I am caching the image sources, the image components are created like this:

_Images = new Image[(int)width, (int)height];
for (int x = -1; x < width - 1; x++)
{
    for (int y = -1; y < height - 1; y++)
    {
        Image i = new Image();
        i.Width = 64;
        i.Height = 64;
        i.Source = _Outside;
        Canvas.SetLeft(i, x * 64);
        Canvas.SetTop(i, y * 64);
        _Canvas.Children.Add(i);
        _Images[x + 1, y + 1] = i;
    }
}

Afterwards they're assigned images to show like this:

Maze.Square sq = _Maze[_TopLeftMazeX + x, _TopLeftMazeY + y];
Image img = _Images[x + 1, y + 1];

if (sq.Seen)
    img.Opacity = 1.0;
else
    img.Opacity = 0.25;
switch (sq.Type)
{
    case Maze.SquareType.Hallway:
        img.Source = _Hallway;
        break;

    case Maze.SquareType.Wall:
        img.Source = _Wall;
        break;

 开发者_StackOverflow   case Maze.SquareType.Outside:
        img.Source = _Outside;
        break;
}

What else should I look for? Is there a need to dispose of the image components in any way?

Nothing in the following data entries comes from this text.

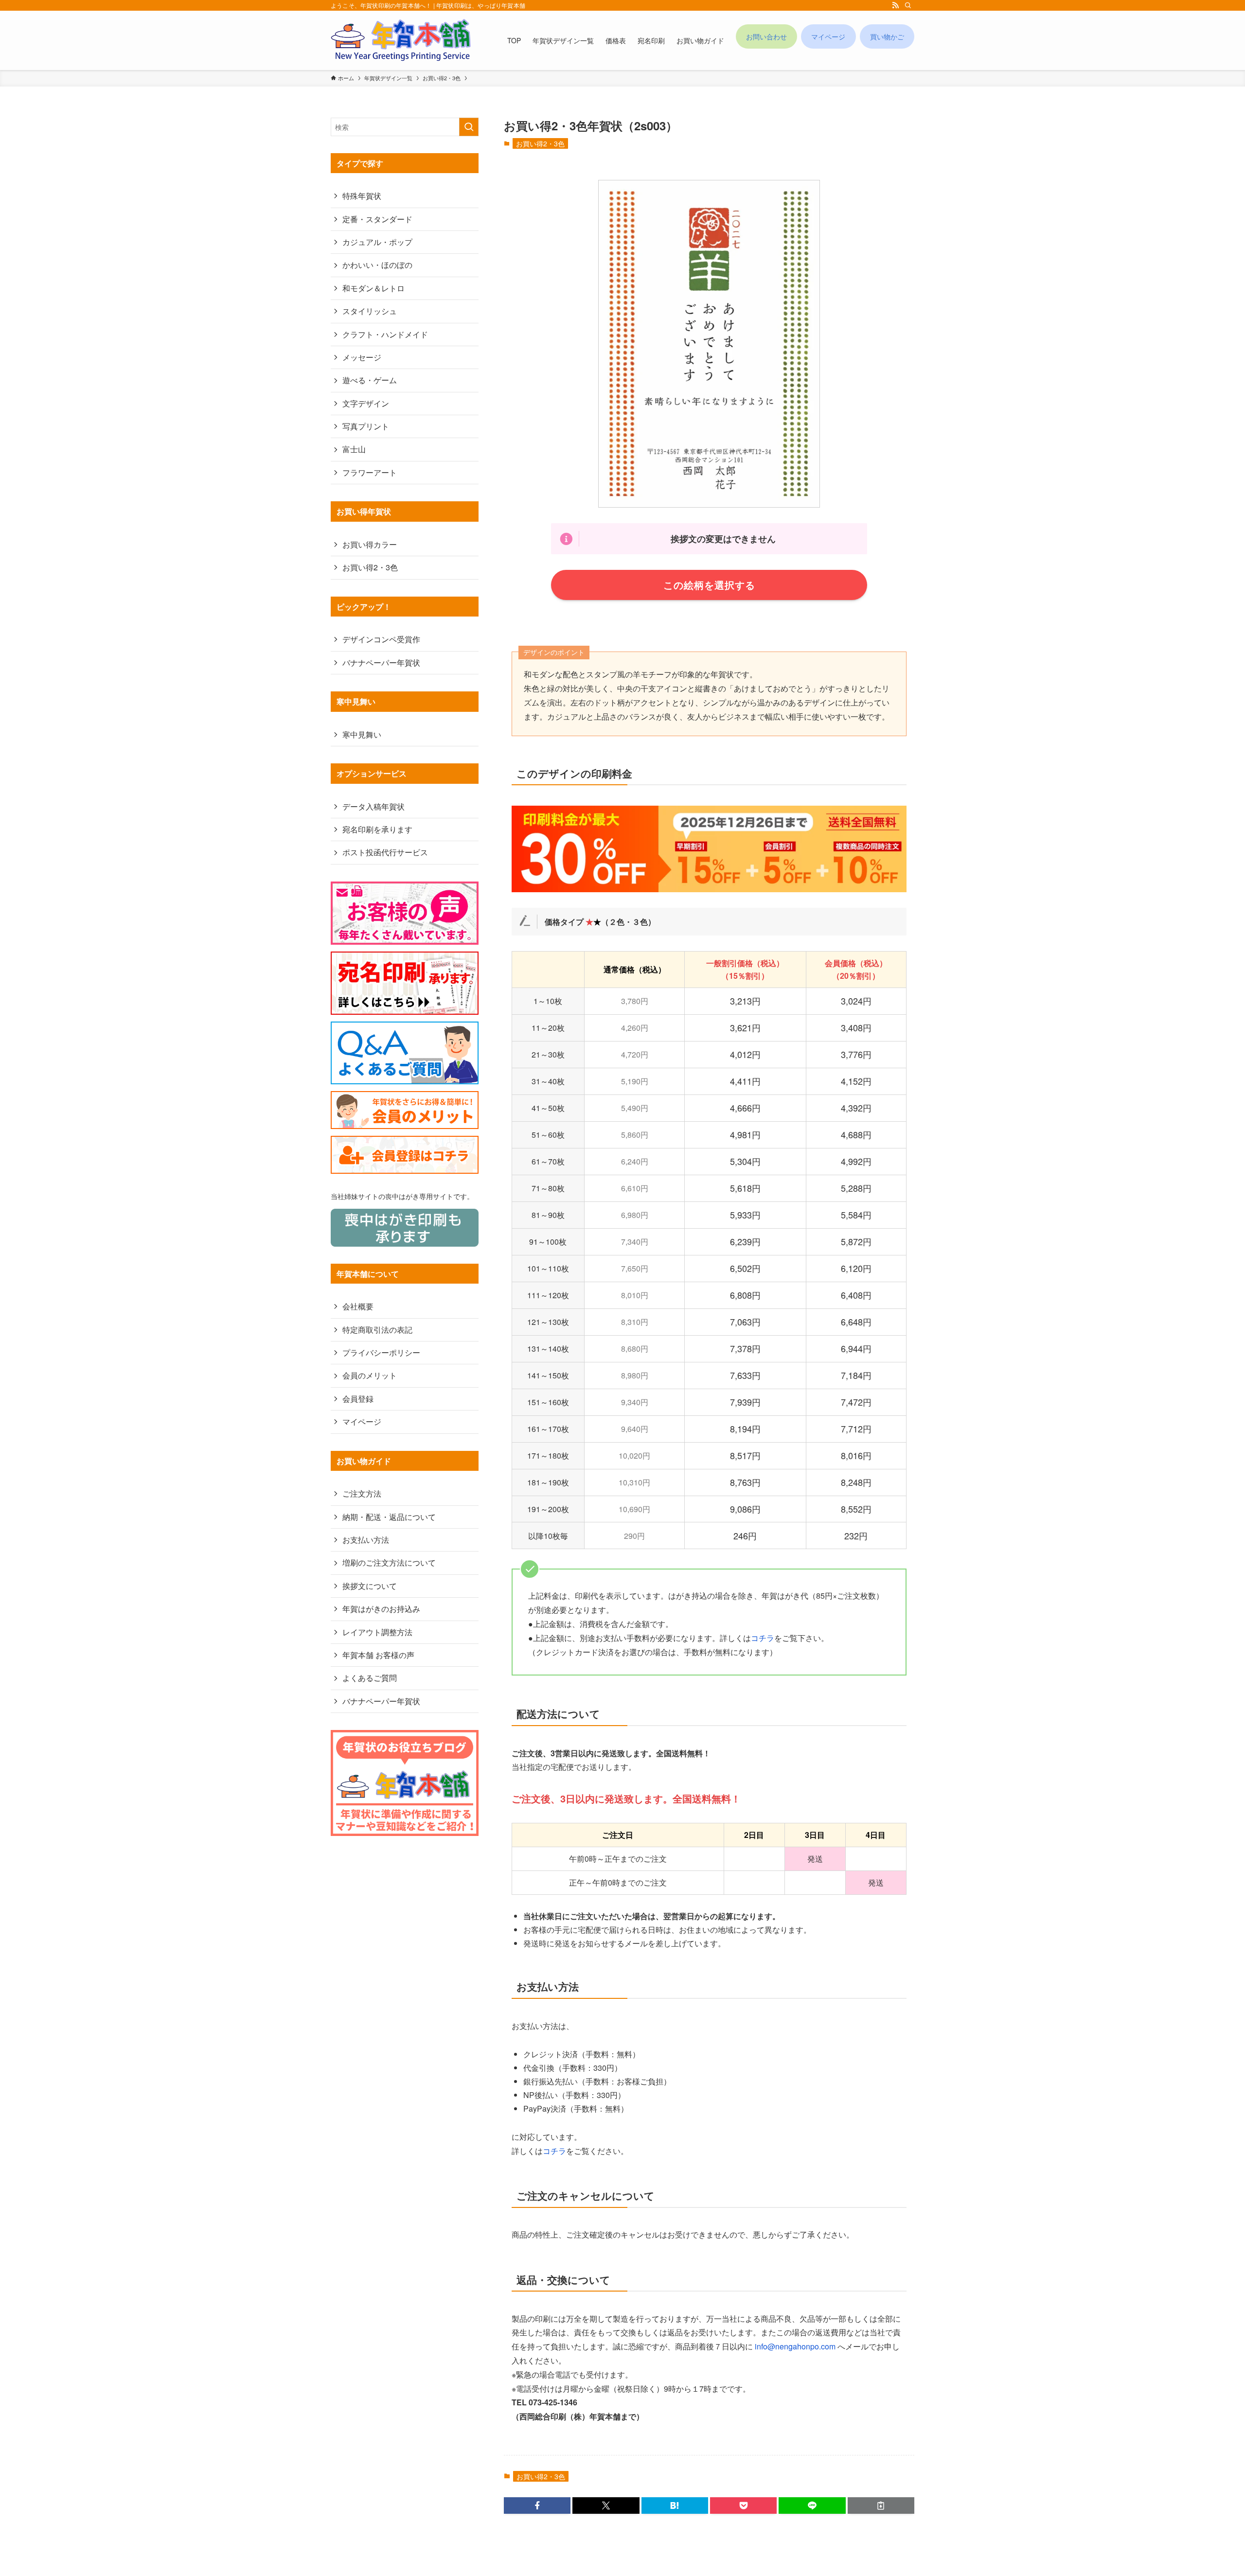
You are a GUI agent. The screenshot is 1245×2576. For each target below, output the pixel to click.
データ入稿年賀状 (373, 806)
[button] (537, 2505)
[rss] (895, 5)
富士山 (354, 449)
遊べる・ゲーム (369, 380)
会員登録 (358, 1398)
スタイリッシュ (369, 311)
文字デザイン (365, 403)
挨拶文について (369, 1585)
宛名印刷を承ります (377, 829)
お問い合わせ (766, 36)
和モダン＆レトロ (373, 288)
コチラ (762, 1637)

Calling _Canvas.Children.Clear(); will remove all references to the images from the visual tree, so there are no leaks there. You may want to check for old image references being held in _Images, or some other collection you might be maintaining. For instance, you said that you were caching the image sources - doing this inefficiently, or maintaining an ever-growing list of stale images will definitely impact your system.